The League has, and will continue to, urge the Attorney General’s Office to adopt regulations that provide guidance and uniformity on the use of mobile recording systems. We will keep you updated on any developments.
Contact: Ed Purcell Esq., (609) 695-3481 x.137 or firstname.lastname@example.org
II. “Uber/Lyft” Bill Would Preempt Local Over-sight
Since 1917, in order to protect passengers and the general public, and to preserve order, municipalities have been empowered by statute to license and regulate ride-for-hire businesses. While no level of regulation is perfect, municipalities have clearly demonstrated their effectiveness in this area for close to 100 years.
Throughout that period, in order to protect the public, local governing bodies have established reasonable standards for companies and contractors. Local government has been responsive to concerns raised by passengers, pedestrians, local merchants and other drivers. Local first responders have attended to accidents.
The Assembly Committee Substitute for A-3765, et al., which has been released by the Assembly Transportation and Independent Authorities Committee, would preempt municipal regulation of certain entities engaged in the sale of passenger transportation services, via motor vehicle. This bill would create a new class of taxis, exempt from local oversight. As amended and reported, the substitute establishes State-level safety and insurance requirements for “transportation network companies” that conduct business in this State.

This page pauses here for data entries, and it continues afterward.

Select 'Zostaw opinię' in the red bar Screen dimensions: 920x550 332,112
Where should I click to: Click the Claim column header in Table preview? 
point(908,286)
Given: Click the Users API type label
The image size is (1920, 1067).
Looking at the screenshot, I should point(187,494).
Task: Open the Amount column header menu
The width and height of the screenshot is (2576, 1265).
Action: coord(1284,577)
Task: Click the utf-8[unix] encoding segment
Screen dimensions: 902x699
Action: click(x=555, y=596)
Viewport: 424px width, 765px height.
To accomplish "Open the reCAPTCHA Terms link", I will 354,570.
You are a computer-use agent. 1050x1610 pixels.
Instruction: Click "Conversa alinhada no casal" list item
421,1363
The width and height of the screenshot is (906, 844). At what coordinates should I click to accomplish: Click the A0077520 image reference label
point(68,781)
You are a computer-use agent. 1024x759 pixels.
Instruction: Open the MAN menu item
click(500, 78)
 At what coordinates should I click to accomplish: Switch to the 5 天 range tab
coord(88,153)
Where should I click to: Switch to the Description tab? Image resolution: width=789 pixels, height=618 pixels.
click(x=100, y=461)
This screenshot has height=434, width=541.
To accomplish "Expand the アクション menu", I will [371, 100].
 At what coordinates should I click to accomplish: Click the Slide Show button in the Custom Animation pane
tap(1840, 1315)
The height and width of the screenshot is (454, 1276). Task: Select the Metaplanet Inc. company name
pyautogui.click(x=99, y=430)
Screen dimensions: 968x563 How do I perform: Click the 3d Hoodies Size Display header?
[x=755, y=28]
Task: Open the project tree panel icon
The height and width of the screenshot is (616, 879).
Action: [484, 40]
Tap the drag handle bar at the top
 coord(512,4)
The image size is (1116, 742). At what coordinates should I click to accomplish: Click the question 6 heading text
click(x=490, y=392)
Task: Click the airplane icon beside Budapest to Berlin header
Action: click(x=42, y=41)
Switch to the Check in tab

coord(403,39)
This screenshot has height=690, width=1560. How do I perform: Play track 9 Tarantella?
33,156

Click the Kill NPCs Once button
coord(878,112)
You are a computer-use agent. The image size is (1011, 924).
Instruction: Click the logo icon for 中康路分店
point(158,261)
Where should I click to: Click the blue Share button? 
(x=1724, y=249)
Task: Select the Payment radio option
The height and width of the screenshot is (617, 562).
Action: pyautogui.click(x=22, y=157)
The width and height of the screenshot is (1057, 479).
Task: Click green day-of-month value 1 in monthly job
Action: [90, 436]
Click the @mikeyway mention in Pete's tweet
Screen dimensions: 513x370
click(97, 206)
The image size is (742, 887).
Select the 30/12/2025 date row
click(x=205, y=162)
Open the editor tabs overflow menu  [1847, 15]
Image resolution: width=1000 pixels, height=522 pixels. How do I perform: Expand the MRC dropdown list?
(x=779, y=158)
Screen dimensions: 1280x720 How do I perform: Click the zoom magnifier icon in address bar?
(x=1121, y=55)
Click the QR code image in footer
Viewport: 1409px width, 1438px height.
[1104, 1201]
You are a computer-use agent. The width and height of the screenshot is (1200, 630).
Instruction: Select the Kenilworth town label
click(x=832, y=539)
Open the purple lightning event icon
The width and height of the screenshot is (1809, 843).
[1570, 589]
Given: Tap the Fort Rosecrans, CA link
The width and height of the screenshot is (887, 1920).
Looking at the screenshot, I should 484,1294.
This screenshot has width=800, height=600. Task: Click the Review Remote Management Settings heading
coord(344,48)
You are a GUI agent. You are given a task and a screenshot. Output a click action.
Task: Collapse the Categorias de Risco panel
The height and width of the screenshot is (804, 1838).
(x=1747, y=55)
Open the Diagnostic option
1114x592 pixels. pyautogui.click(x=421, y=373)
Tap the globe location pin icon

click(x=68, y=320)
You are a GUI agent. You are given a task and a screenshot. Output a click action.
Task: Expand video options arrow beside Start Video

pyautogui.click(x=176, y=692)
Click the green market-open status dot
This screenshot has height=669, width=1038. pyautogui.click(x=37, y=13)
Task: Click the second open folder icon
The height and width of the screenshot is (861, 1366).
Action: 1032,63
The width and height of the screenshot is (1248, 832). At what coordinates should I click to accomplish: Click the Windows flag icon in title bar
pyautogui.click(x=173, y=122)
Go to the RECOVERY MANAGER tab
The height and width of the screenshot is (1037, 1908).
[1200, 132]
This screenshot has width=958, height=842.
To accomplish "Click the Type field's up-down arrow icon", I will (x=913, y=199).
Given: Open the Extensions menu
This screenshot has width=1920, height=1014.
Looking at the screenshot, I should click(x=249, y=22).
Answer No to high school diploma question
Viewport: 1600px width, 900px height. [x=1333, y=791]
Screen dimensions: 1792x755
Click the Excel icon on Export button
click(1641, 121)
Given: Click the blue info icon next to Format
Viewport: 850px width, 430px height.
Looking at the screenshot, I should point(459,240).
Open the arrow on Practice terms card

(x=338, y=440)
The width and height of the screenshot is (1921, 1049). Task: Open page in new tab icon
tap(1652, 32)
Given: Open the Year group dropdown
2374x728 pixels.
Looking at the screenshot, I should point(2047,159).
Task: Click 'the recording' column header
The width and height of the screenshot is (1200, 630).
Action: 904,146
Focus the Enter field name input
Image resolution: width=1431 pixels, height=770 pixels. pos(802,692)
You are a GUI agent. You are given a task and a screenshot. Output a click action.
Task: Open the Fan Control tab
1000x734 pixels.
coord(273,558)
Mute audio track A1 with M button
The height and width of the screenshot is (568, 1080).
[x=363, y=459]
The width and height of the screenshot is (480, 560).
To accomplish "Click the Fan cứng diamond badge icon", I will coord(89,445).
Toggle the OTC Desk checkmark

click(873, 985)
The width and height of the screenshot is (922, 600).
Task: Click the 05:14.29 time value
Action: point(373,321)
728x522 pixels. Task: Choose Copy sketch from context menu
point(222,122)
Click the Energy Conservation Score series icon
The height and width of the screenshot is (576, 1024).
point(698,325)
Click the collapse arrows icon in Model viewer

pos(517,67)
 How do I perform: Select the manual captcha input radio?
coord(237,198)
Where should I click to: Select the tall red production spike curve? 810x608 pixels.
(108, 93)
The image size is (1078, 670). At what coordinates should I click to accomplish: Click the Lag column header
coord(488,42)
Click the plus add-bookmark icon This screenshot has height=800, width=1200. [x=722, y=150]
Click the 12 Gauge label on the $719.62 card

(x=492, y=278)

A “transportation network company” (TNC) means an individual, corporation, partnership, sole proprietorship, or other entity that uses a digital network or software application to connect a passenger to a transportation network driver for the purpose of providing transportation to the passenger for profit by the TNC. A “transportation network driver” (driver) is a person who operates a private passenger automobile to provide transportation to a passenger who requests transportation through a TNC’s digital network or software application which results in a fare being owed by the passenger.
The manner in which the service is dispatched and provided does not materially alter the responsibilities that local governments will bear. Nor will the manner of dispatch obviate the concerns of local elected officials in ensuring the public’s legitimate interests. Further, enactment of this bill could motivate traditional taxi and limousine businesses to, similarly, avoid local over-sight, either by a change in their business models or through legislation.
On that basis, the League of Municipalities cannot support this initiative, which awaits a floor vote in the Assembly. Please urge your legislators to oppose the ACS for A-3765, et al.
Contact: Jon Moran, (609) 695-3481 x. 121, email@example.com
III. User Friendly Budgets
Implementing a 2007 law, the Division of Local Government Services has released Local Finance Notice 2015-09 setting forth the procedure and an excel based “user-friendly” budget form. Commencing with adopted Calendar Year 2015 budgets, each municipality must complete the User-Friendly Budget form as part of the annual municipal budget. Calendar Year municipalities are encouraged but not obligated to complete the form for their introduced (approved) 2015 budgets, but must do so for each introduced as well as adopted budget moving forward. If your municipality has not already adopted its CY2015 budget, please submit the User-Friendly Budget form to the Division with the adopted budget. For those CY2015 municipalities that adopt their budgets by April 10, 2015, the User-Friendly Budget Form shall be submitted to the Division after transmittal of the adopted CY2015 budget, but NO LATER than May 10, 2015. For more information please see our April 14 Dear Mayor letter available at http://njslom.org/letters/2015-0414-budget-forms.html.
Very truly yours,
William G. Dressel, Jr.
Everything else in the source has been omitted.